--- EXCERPTED DATA ---
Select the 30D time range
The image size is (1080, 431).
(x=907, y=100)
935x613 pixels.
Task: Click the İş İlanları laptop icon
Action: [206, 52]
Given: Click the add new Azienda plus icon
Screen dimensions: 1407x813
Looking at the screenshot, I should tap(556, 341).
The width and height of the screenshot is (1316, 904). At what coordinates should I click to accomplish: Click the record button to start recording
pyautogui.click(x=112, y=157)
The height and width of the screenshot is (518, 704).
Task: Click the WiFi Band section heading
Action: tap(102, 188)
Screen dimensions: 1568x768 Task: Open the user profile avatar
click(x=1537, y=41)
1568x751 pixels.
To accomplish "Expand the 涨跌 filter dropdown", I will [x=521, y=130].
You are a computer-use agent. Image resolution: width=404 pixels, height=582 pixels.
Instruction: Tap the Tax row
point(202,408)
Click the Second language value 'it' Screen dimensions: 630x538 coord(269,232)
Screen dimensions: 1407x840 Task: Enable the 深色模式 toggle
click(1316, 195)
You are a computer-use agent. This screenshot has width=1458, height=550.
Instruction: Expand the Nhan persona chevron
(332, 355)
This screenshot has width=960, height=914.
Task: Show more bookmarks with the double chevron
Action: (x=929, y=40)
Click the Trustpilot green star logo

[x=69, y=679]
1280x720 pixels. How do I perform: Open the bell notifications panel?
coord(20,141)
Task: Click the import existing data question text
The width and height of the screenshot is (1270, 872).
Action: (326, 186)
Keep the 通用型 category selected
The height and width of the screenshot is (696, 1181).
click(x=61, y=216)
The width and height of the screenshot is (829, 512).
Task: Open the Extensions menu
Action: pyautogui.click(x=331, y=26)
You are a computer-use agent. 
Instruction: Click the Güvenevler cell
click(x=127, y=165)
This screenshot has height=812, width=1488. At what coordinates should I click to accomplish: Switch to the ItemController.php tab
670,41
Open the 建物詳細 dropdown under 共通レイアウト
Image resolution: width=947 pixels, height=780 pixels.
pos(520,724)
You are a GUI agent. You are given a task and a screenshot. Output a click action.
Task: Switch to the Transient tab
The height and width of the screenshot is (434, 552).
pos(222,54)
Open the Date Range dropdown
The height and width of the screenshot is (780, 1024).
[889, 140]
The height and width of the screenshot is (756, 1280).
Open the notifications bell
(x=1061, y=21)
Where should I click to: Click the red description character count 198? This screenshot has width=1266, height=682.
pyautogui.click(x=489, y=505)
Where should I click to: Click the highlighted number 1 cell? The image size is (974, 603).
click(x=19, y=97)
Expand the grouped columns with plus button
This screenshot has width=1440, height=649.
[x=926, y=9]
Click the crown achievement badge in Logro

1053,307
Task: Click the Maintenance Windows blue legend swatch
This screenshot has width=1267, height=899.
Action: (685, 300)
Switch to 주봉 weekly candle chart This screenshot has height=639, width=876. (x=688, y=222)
---
**WHAT THIS TASK INVOLVES:** Nothing may be omitted; retype every record exactly.

**RESPONSE TO THIS EXERCISE:**
Select the 30D time range
The image size is (1080, 431).
(x=907, y=100)
935x613 pixels.
Task: Click the İş İlanları laptop icon
Action: [206, 52]
Given: Click the add new Azienda plus icon
Screen dimensions: 1407x813
Looking at the screenshot, I should tap(556, 341).
The width and height of the screenshot is (1316, 904). At what coordinates should I click to accomplish: Click the record button to start recording
pyautogui.click(x=112, y=157)
The height and width of the screenshot is (518, 704).
Task: Click the WiFi Band section heading
Action: tap(102, 188)
Screen dimensions: 1568x768 Task: Open the user profile avatar
click(x=1537, y=41)
1568x751 pixels.
To accomplish "Expand the 涨跌 filter dropdown", I will [x=521, y=130].
You are a computer-use agent. Image resolution: width=404 pixels, height=582 pixels.
Instruction: Tap the Tax row
point(202,408)
Click the Second language value 'it' Screen dimensions: 630x538 coord(269,232)
Screen dimensions: 1407x840 Task: Enable the 深色模式 toggle
click(1316, 195)
You are a computer-use agent. This screenshot has width=1458, height=550.
Instruction: Expand the Nhan persona chevron
(332, 355)
This screenshot has width=960, height=914.
Task: Show more bookmarks with the double chevron
Action: (x=929, y=40)
Click the Trustpilot green star logo

[x=69, y=679]
1280x720 pixels. How do I perform: Open the bell notifications panel?
coord(20,141)
Task: Click the import existing data question text
The width and height of the screenshot is (1270, 872).
Action: (326, 186)
Keep the 通用型 category selected
The height and width of the screenshot is (696, 1181).
click(x=61, y=216)
The width and height of the screenshot is (829, 512).
Task: Open the Extensions menu
Action: pyautogui.click(x=331, y=26)
You are a computer-use agent. 
Instruction: Click the Güvenevler cell
click(x=127, y=165)
This screenshot has height=812, width=1488. At what coordinates should I click to accomplish: Switch to the ItemController.php tab
670,41
Open the 建物詳細 dropdown under 共通レイアウト
Image resolution: width=947 pixels, height=780 pixels.
pos(520,724)
You are a GUI agent. You are given a task and a screenshot. Output a click action.
Task: Switch to the Transient tab
The height and width of the screenshot is (434, 552).
pos(222,54)
Open the Date Range dropdown
The height and width of the screenshot is (780, 1024).
[889, 140]
The height and width of the screenshot is (756, 1280).
Open the notifications bell
(x=1061, y=21)
Where should I click to: Click the red description character count 198? This screenshot has width=1266, height=682.
pyautogui.click(x=489, y=505)
Where should I click to: Click the highlighted number 1 cell? The image size is (974, 603).
click(x=19, y=97)
Expand the grouped columns with plus button
This screenshot has width=1440, height=649.
[x=926, y=9]
Click the crown achievement badge in Logro

1053,307
Task: Click the Maintenance Windows blue legend swatch
This screenshot has width=1267, height=899.
Action: (685, 300)
Switch to 주봉 weekly candle chart This screenshot has height=639, width=876. (x=688, y=222)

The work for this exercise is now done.